Ukraine is known as the “breadbasket of Europe.” According to a recent report from the Oakland Institute, it has one-third of all the arable land in the EU (32 million hectares). For 19 years the nation had resisted the arm-twisting, coercions and seductions of global finance to protect its rich agricultural base and keep it in the hands of millions of peasant owner-farmers, sparing them the invasion of industrial scale use of pesticides and fertilizers. Ukraine is the 7th largest wheat producer in the world. This is some of the best land on the planet. Guess who wants it.
Since COVID effected the Ukraine economy in the same ways it has everywhere else, the nation was cash-strapped. The IMF, the Snidely Whiplash of global predators, offered Ukraine a desperately needed bridge loan. In return, the IMF wanted to open a land market, gaining access to that black soil, over the objections of 80% of the population (who were locked down and could not publicly demonstrate), President Zelensky eventually agreed. And since then (March, 2020), those cash-poor, land-rich peasant farmers have been gradually separated from their most valuable asset because they couldn’t come up with the cash necessary to obtain a license to keep their own land.

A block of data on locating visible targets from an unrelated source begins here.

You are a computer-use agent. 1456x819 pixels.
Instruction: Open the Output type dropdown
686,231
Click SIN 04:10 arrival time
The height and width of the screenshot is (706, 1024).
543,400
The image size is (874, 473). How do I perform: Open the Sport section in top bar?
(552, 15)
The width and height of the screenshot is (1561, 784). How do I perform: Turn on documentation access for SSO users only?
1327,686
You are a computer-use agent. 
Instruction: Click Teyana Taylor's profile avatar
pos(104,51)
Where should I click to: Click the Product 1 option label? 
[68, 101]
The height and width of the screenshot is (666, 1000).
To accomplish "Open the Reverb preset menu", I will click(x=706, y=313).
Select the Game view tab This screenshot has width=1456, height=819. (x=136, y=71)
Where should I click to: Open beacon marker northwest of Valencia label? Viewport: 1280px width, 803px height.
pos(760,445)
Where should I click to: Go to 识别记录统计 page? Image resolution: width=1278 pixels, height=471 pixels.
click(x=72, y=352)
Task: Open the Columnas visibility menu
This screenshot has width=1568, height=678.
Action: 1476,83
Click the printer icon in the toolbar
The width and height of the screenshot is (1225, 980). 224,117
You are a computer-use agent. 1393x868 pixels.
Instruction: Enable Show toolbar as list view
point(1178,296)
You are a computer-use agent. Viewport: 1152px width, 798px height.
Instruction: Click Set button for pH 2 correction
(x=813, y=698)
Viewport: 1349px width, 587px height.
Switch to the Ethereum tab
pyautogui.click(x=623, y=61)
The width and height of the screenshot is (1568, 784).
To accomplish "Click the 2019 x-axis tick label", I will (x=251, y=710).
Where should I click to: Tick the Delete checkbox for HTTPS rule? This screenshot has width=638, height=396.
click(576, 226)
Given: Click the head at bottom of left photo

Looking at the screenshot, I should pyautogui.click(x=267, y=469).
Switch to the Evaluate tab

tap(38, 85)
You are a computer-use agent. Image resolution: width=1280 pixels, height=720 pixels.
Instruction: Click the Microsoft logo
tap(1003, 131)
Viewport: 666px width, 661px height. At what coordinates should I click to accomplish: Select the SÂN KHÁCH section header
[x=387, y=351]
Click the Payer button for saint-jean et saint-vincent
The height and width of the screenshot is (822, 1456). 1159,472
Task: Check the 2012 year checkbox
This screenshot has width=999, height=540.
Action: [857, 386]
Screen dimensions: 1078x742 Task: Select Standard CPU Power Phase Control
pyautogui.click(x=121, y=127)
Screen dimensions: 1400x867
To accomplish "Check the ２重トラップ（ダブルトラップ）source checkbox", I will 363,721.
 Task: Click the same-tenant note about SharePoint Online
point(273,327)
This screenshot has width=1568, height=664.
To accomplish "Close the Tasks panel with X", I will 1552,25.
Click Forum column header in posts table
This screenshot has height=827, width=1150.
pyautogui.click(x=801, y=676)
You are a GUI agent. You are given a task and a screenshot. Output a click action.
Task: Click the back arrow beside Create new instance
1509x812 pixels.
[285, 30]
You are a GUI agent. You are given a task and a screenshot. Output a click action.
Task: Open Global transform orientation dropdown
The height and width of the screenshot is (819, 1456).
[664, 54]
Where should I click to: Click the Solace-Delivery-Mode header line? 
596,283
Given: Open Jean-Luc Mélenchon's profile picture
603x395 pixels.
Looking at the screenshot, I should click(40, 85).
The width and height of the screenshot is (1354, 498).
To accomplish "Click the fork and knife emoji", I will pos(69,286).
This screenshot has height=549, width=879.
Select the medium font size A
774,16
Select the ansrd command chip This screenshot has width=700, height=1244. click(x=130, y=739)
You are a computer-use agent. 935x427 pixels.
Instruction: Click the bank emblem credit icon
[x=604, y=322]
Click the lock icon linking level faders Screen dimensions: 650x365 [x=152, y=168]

In fact, with the IMF fully engaged, private financial backing for the world’s 35 largest meat and dairy companies totaled an estimated $478bn (£380bn) between January 2015 and 30 April this year. The financing came in the form of loans, bonds and share ownership from the likes of BNP Paribas, Barclays, HSBC, Prudential UK, Standard Life Aberdeen, Legal & General. Pension funds were also singled out for criticism in the report, with Norway’s Sovereign Wealth fund listed as one of the largest shareholders in meat and dairy corporations. US participation in the agribusiness sector also comes from some of the largest pension funds such as TIAA, CalPERS, the NY State Teacher’s Fund and other state retirement funds.

Who benefits? Cargill, DuPont, Bayer (which recently bought Monsanto). The land will be used for cultivation (corn and soybeans), grazing (meat and dairy) and mining. In fact, this trend of multinational agribusiness buying up rich farmland across the world has been going on for 15 years for more. Large tracts in Brazil, East Africa, Eastern Europe, Zambia, Myanmar, Poland, Chile, Australia and elsewhere have been snatched up because the return is reliable. If you’re wondering who is buying the land being cleared by fire in the Amazon, look to these companies and their partners in ‘market efficiency’, i.e. crime: private equity funds, retirement funds, endowments and most likely hedge funds. And then look at the fertilizer giants following right along such as Syngenta with its bee-killing neonicotinoids.
The ostensible reason agribusiness has been descending on vulnerable nations to sweep up large tracts for cultivation is to “feed the world” or to “reduce poverty.” But in reality, the former occupants of the land, living there for generations, often cannot produce clear title. The approach to gaining access to the land is to institute ‘reforms’ that create an ‘efficient’ market where there previously was none. So while the new ‘owners’ use deep financial resources to gain control, the previous owners are dispossessed because they can’t ‘buy’ their own property and are left with meager compensation and no transitional training. Another side of the story is that unlocking ‘dead capital’ can help the poor improve their land, gain access to credit and realize greater returns from it. However, this is World Bank, IMF and The Bill and Melinda Gates Foundation neo-colonial theory based on limited evidence . And while having little or no effect on local poverty, new owners of unused or state-owned land tracts institute cultivation practices known to be damaging to soil, water resources and finite mineral resources.
Scientists have repeatedly expressed alarm over the environmental impact of large-scale food and dairy production and are calling for a transformation of the global food system. They say the current model is responsible for up to 30% of greenhouse gas emissions and 70% of freshwater use, with huge reductions in meat-eating essential to forestall climate crisis.
Public employees and other American investors checking out the returns from their pension and retirement accounts are, to a degree, looking at the success of these rapacious intrusions into legacy land ownership systems and flawed title systems based on community ownership. These intrusions are designed to take advantage of historically informal systems by pushing formal registries with the intent of separating peasant farmers from their land in the name of ‘productivity.’

Brazil is a slightly different story. The Amazon fires have spread to the largest and most bio-diverse savannah in the world, the Cerrado. Fires have cleared 40,000 sq miles of land for international agribusiness investors including two of the largest private pension funds in the US: the Harvard Endowment (owner of over 1 million acres) and the New York-based TIAA-CREF (owner of over 830,000 acres). These practices are directly fueling land grabs, assassinations of environmental activists, displacement of indigenous populations, environmental destruction and the well-documented destructive practices of monoculture with chemical inputs.
Arable land is a limited resource. Black soil is a limited resource. Keeping that soil from becoming a source of GHGs instead of remaining a carbon sink and keeping it out of the hands of “drill and kill” developers is just as necessary as preventing the fossil fuel industry from exhausting earth’s ‘carbon budget.’